La nouvelle saison du Théâtre Public de Montreuil est inaugurée avec un diptyque de la metteuse en scène Pauline Bayle récemment nommée directrice du lieu, Iliade et Odyssée. Le premier volet a été créé en 2015 au Théâtre de Belleville, puis présenté au Off d’Avignon. Le deuxième, produit par la MC2 Grenoble, date de 2017. Le diptyque constitué a reçu en 2018 le Prix Jean-Jacques-Lerrant de la révélation théâtrale, décerné par le Syndicat de la Critique. Depuis, la metteuse en scène a créé Chanson douce au Studio de la Comédie-Française, Illusions perdues d’après Balzac, et Les Suppliantes d’après Eschyle, dans le cadre du projet « Adolescence et territoire(s) ». Pour entamer son mandat de directrice, Pauline Bayle revient à ces deux spectacles qui l’ont propulsée dans le paysage théâtral et le pose comme geste fondateur de sa pratique, caractérisée par l’adaptation de textes épiques ou romanesques.
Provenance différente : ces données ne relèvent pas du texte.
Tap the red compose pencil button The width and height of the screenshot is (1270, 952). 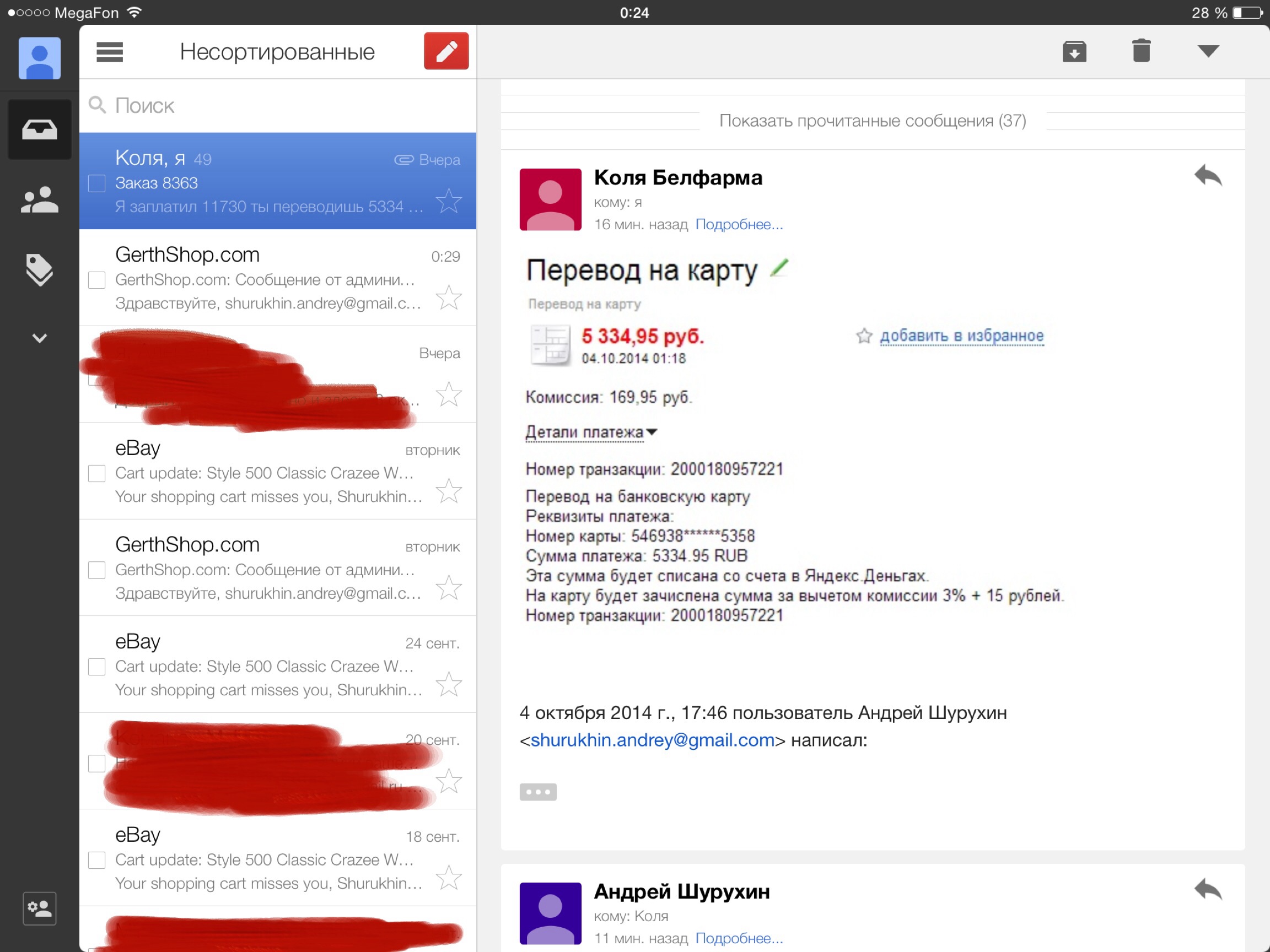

Après avoir récupéré sa place au comptoir, le public est renvoyé devant le théâtre. Il forme docilement une queue, mais le personnel d’accueil vient lui dire que c’est inutile. Une voix s’élève alors parmi la foule informe, puis une autre : Agamemnon et Achille s’affrontent, le second veut quitter l’armée grecque, humilié par le premier qui veut lui prendre son butin de guerre – une femme. D’un banc à l’autre, l’acteur et l’actrice passent parmi nous pour se haranguer. Ulysse entre dans la danse pour essayer d’apaiser le dissensus, mais il échoue à empêcher le départ d’Achille. Ulysse console alors Agamemnon en lui présentant l’armée sur laquelle il peut compter, transformant spectateurs et spectatrices en personnages de l’Iliade : celui-ci ou celle-là porte tel nom et a tel nombre de bateaux à mettre au service de l’armée grecque. Les personnes désignées sourient de se voir investies d’un rôle, tandis que l’armée prend corps de toutes les manières possibles (Ménélas est un enfant qui passe à vélo et ignore tout de ce qui se joue). L’indifférenciation des genres et des âges amplifie l’indifférenciation d’emblée posée par le fait qu’Achille est joué par une femme, Mathilde Méry, qui pousse sur sa voix pour essayer de crier aussi fort qu’Agamemnon et Ulysse. L’armée enfin constituée, il est temps de rejoindre le champ de bataille.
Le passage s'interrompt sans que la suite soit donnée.